Most people are familiar with the story of Moses and the burning bush. Moses saw a strange sight while he was out keeping watch over his father-in-law’s sheep — a bush burning, yet not consumed. Out of the bush came a voice — the voice of God — that would call Moses to go back to Egypt and set his people free from slavery. Moses heard these words: “Take off your sandals, Moses, you’re standing on Holy Ground.”
We may have burning questions (pardon the pun) about the bush and God speaking is such an unusual and dramatic way, but there are other questions: “What was it that made that particular ground ‘Holy?’” and “Where do you find Holy Ground these days?”
The word holy really just means “different,” “other than,” or “set apart for a special purpose.” But in this context it seems to mean something more. What made the ground on which Moses stood “different?” It seems that what made the ground holy, different, or set apart is that Moses encountered God in that place.
So, does that kind of ground exist today? I believe it does. To me, the most straightforward was to understand “Holy Ground” is that it is anywhere we find God — or experience God’s call in our lives. It doesn’t have to be a burning bush or a loud voice booming down from the heavens. That is unlikely. So where do you find Holy Ground these days? Holy Ground is often found in the very ordinary and mundane course of our lives. When Moses encounters God it’s an ordinary day and he’s doing his ordinary job. It’s in his daily routine that Moses has this extraordinary experience. He’s going about his ordinary business as a shepherd when he finds himself standing on Holy Ground.
This story, then, is not so much about the burning bush as it is about Moses opening himself to God’s call.

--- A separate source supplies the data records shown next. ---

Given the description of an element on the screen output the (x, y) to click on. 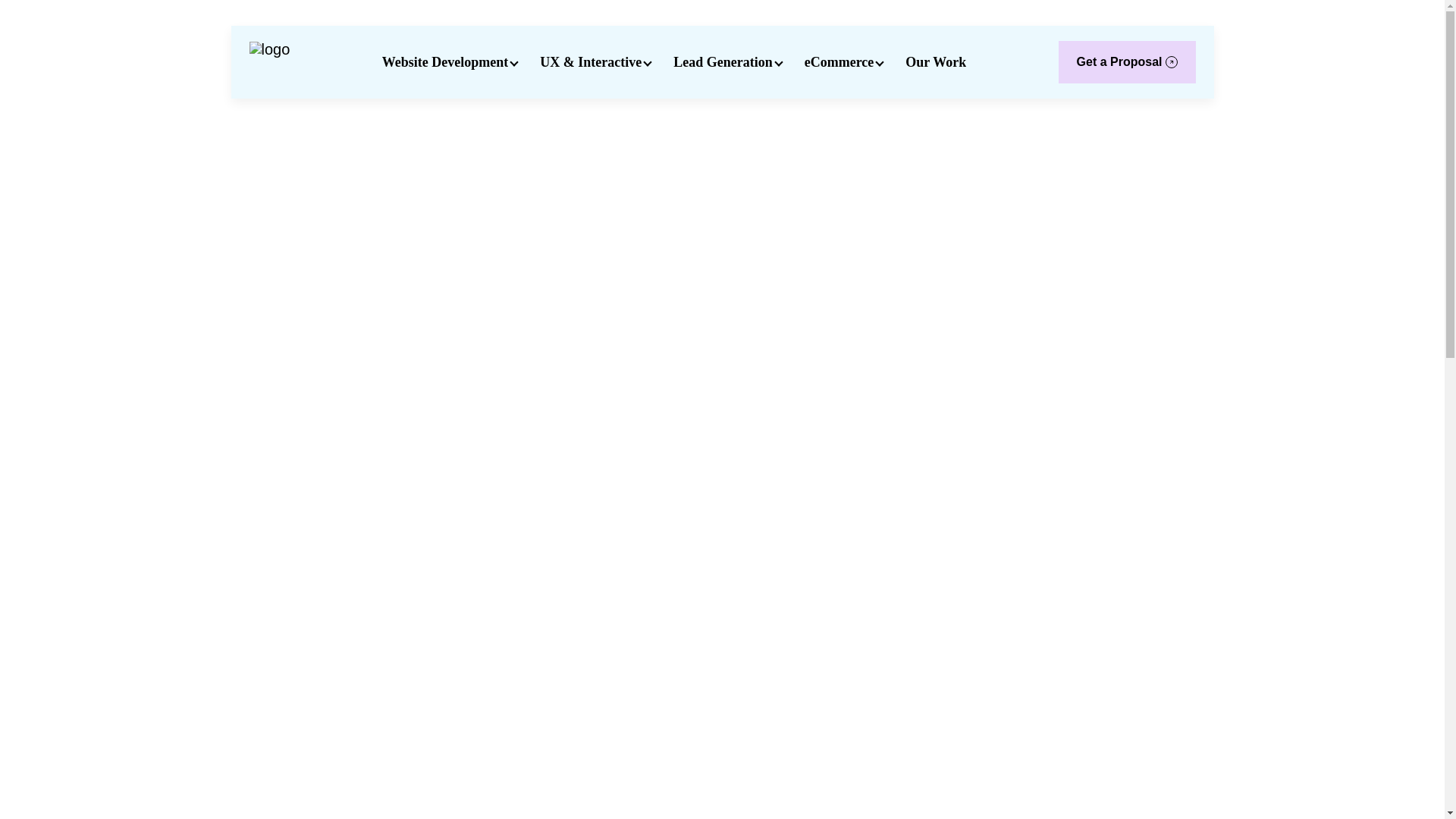
Our Work (935, 62)
Lead Generation (722, 61)
Our Work (935, 61)
eCommerce (840, 61)
Get a Proposal (1126, 61)
Website Development (444, 61)
Lead Generation (722, 62)
Get a Proposal (1126, 61)
Website Development (444, 62)
logo (268, 61)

When we are open to the possibility of experiencing God’s presence, the still small voice of calling, or the nudge that pushes us to act, then we can find ourselves — sometimes in surprising ways — standing on Holy Ground.
Holy Ground is most often found in the ordinary moments and places of our lives — whenever and wherever God has our attention long enough for us to be focused on the most important things in life.
I think we find ourselves on Holy Ground during all the major moments in our life: the birth of a child, when a child leaves home, during all the natural transitions and turning points in our life — those times when we’re really aware and thinking deeply about what’s most important.
When we listen deeply for God’s call, we can find what Theologian Frederick Buechner calls our “vocation,” which he defines as “the place where our deep gladness meets the world’s deep need.” That place is Holy Ground.
Sometimes Holy Ground can be a place where we wrestle with God — where we try to understand better what we are to do. It is the place where we question the authenticity of our calling. Sometimes Holy Ground is where we get a new outlook or discover a new viewpoint that helps us see more clearly what we are being called to do.
Holy Ground is any place where we experience God: where we learn that we’re not alone and where we discover that God provides us with what we need to be who we’re being called to be and what we’re being called to do. It is the place where God challenges us. And Holy Ground is a place of new beginnings.
When in your own life have you found yourself on Holy Ground? Where were you and what prompted this realization? What was God calling you to do — and how did you answer that call?
I look forward to exploring these ideas further with you this Sunday in the Sanctuary, in a worship experience that I pray will become for you Holy Ground.